Forbes Falconer (10 September 1805, Aberdeen – 1853), was a Scottish Persian scholar.

==Life==
Falconer was born at Aberdeen, 10 September 1805, was the second and only surviving son of Gilbert Falconer of Braeside, Fife. He was educated at the grammar school and at Marischal College, where he obtained prizes in classical studies. His first publications, which appeared anonymously in local journals, were also classical, consisting of metrical translations from the Greek anthology. He commenced his oriental studies before the age of twenty, by attending the Hebrew classes of Professor James Bentley in Aberdeen, and likewise began the private study of Arabic and Persian.
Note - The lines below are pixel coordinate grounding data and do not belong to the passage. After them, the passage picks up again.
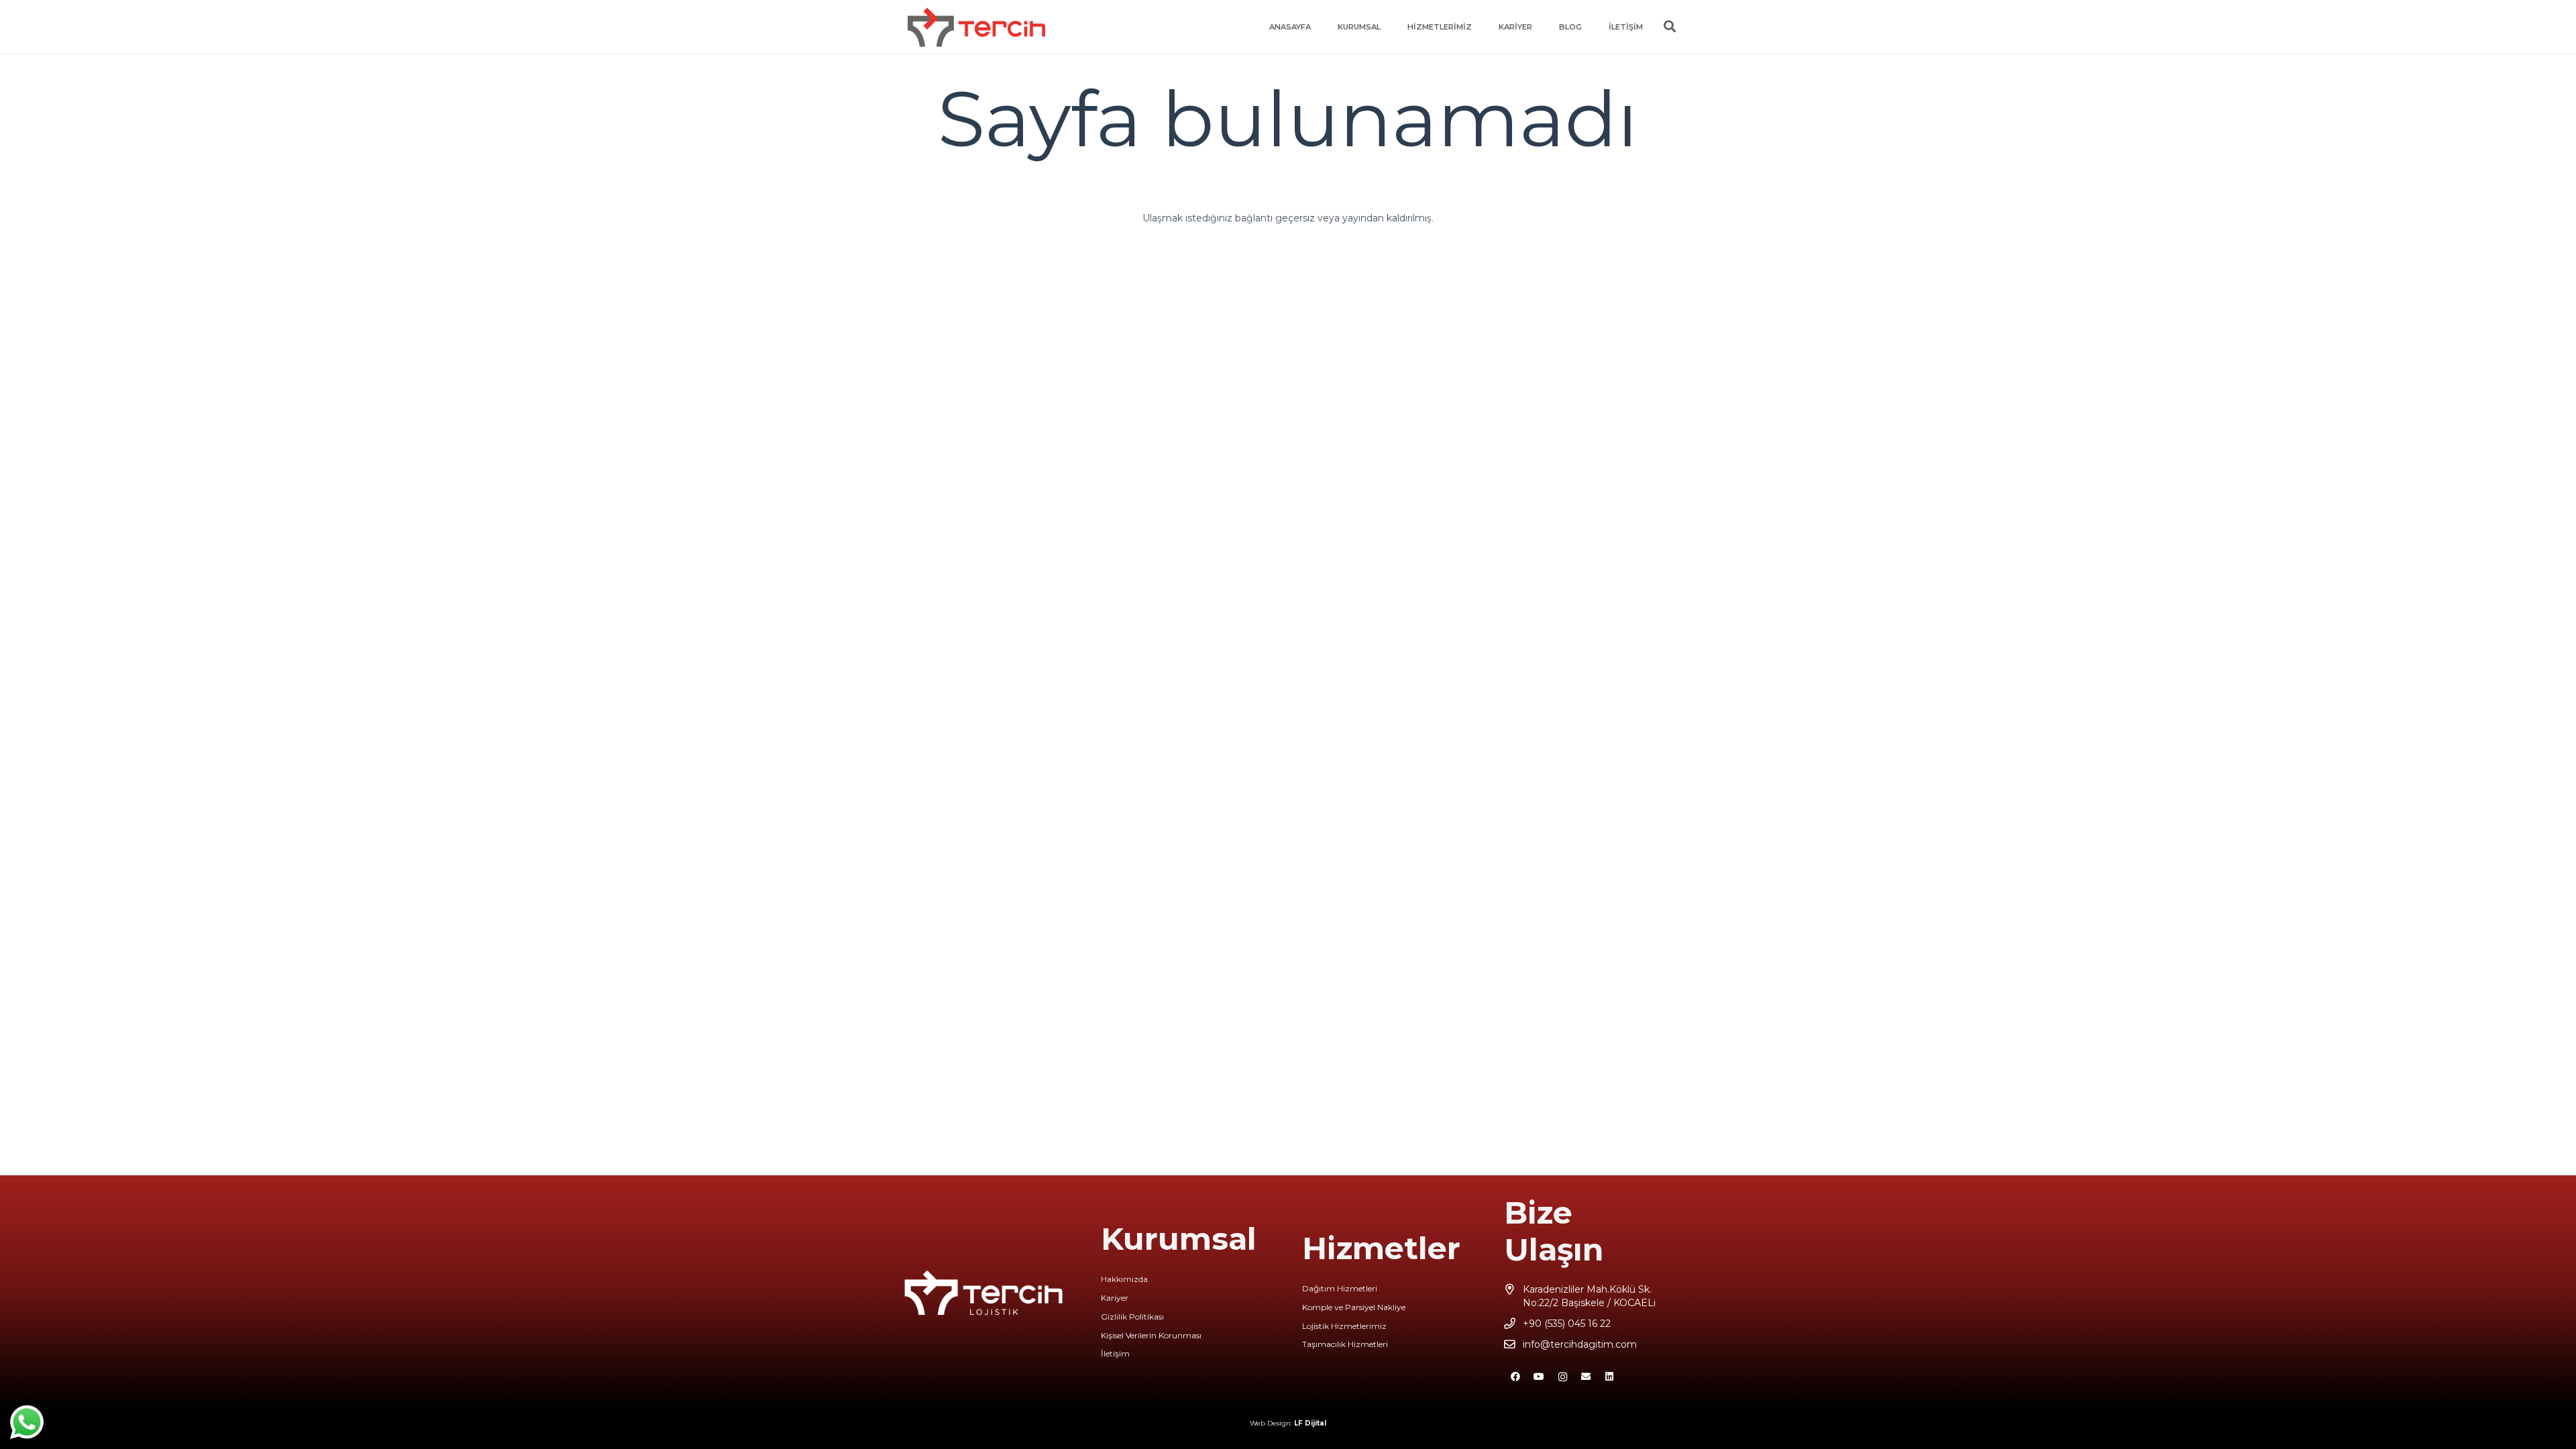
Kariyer (1114, 1298)
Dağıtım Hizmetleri (1339, 1288)
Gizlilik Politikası (1132, 1316)
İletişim (1115, 1353)
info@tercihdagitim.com (1580, 1344)
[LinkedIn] (1609, 1377)
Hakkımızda (1124, 1279)
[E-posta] (1586, 1377)
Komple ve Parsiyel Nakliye (1353, 1307)
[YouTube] (1539, 1377)
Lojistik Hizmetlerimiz (1344, 1326)
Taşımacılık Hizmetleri (1345, 1344)
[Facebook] (1515, 1377)
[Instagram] (1562, 1377)
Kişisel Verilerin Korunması (1151, 1335)
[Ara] (1669, 26)
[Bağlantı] (976, 26)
Afterwards proceeding to Paris he attended, during nearly five years, the courses of de Sacy, de Chézy, and, for Hindustani, of Garcin de Tassy. After short visits to several German universities, Falconer returned to this country, and settled in London as a teacher of oriental languages, holding for a short time the professorship of oriental languages in University College London.

==Works==
Falconer is perhaps best known in the present day for his works on the Bostan, from which he published in 1839 a volume of selections, very neatly lithographed from his own transcript. In the Asiatic Journal, a useful periodical now defunct, he published a translation of part of the same poem, as well as selections from several of the Sufi poets, and a critical study of the Sindbad-Nameh. Falconer edited two important poems of Jāmi, the Tuhfat-ul-Ahrār and Salāmān u Absāl, for the Society for the Publication of Oriental Texts. The critical ability of these texts is attested by Francis Johnson in the preface to his edition of John Richardson's Persian Dictionary. Falconer's Persian Grammar reached a second edition in 1848.